Major trigger warning for anyone who can’t stand to see a good musical instrument go to spoil: The clip below climbs a crescendo of brutality on its way to turning the keybed into 100 percent certified rubble. But close your eyes, listen twice, and an ovation’s in order...because there's no denying that the sounds the development team tortures out of this ill-fated upright are undeniably awesome.
Beethoven probably had a different kind of hammer in mind when he wrote the Hammerklavier sonata, but who’s really keeping score? History’s most majestic musical minds are famous for their stormy tempers, but the Halo team’s satisfyingly cathartic, controlled Foley room tantrum runs circles around composing three-movement masterworks by candlelight.
There’s no way we can describe what 343 is up to better than Kyle Fraser, Halo Infinite’s lead sound designer. In the team's latest far-ranging update, Fraser described how it all came together (or should we say, ahem, apart) after the team acquired “an old upright piano” from a friend. Golf clubs, spinning drills, dry ice, and (of course) hammers: If it could tease a unique-sounding scream from an inanimate object, it was all fair game.

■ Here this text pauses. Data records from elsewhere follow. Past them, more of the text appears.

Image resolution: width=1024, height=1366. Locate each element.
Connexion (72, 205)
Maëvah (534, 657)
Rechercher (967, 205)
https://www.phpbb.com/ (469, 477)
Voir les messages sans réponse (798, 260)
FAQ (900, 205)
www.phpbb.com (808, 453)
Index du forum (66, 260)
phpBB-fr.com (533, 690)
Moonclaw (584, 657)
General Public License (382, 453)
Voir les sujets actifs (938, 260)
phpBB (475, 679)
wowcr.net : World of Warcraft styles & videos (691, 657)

“[W]e took objects like bats, golf clubs, hammers, and rocks to its armor revealing its inner workings,” wrote Fraser, after narrating some more conventional sound-collecting tasks involving the resonant oomph of a vibrating subwoofer.
“The violent act on the piano gave us some really nice beefy impacts, with some satisfying debris. Once we opened it up, we took some electric bows to the strings to get some interesting tonal source. Next, we snapped its strings then took a Dremel to the ones that remained. Lastly, we busted out the dry ice and applied it to everything that could possibly resonate, which yielded a large offering of singing, bellowing, screeching and everything in between.”

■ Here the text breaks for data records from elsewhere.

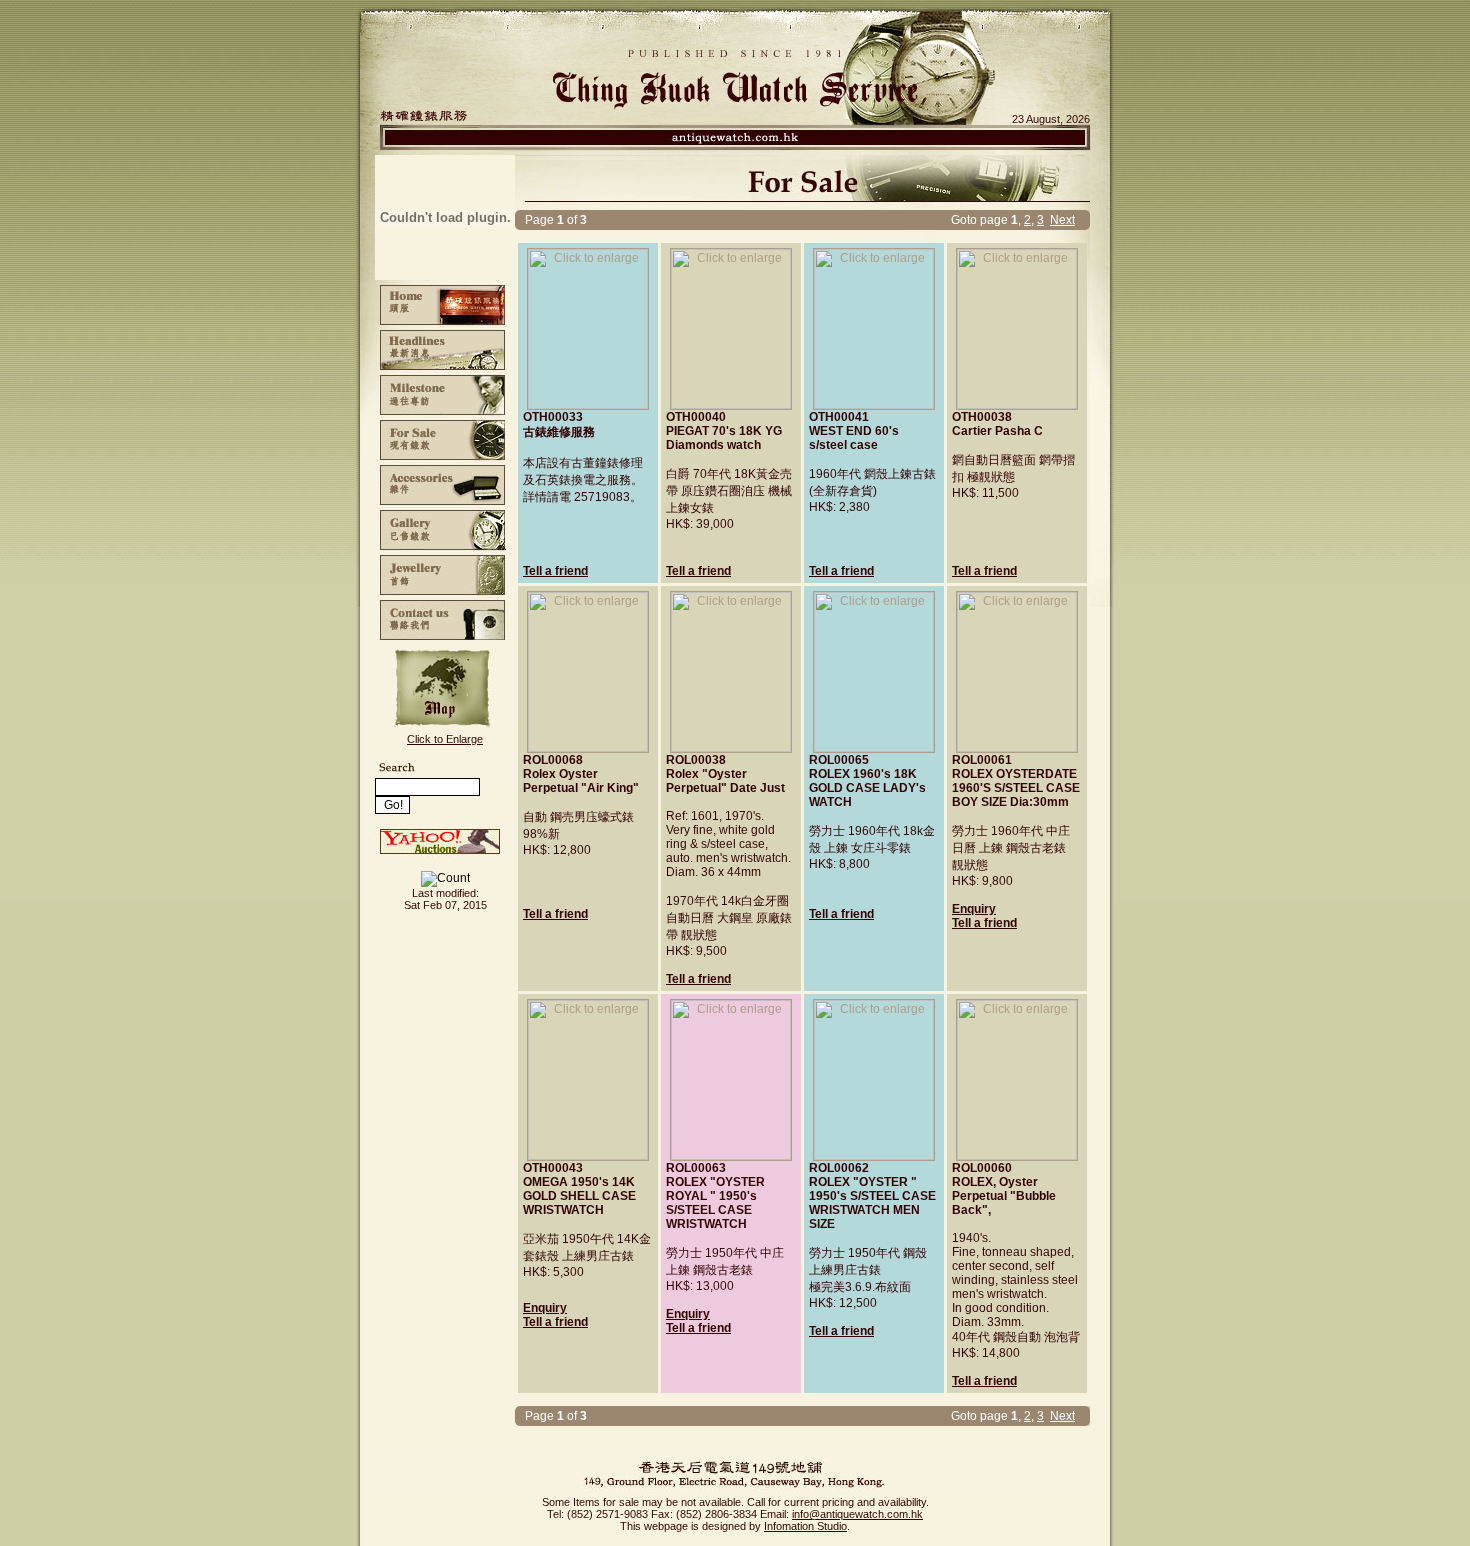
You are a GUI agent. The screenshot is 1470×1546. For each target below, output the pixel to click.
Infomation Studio (805, 1526)
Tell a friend (555, 571)
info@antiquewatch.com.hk (857, 1514)
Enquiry (974, 909)
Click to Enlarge (445, 739)
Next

If all this feels like adding insult to musical-instrument injury, we can at least reserve judgment until the finished product arrives. Sure, the piano probably deserved a pardon. But if Halo Infinite ends up playing half as great as its ambient effects already sound, we’ll be first in line to pardon the game’s dev team for going full fortissimo on the little piano that saved its most rousing performance for last.
Halo Infinite is slated to launch later this year for Xbox Series X/S, Xbox One, and PC.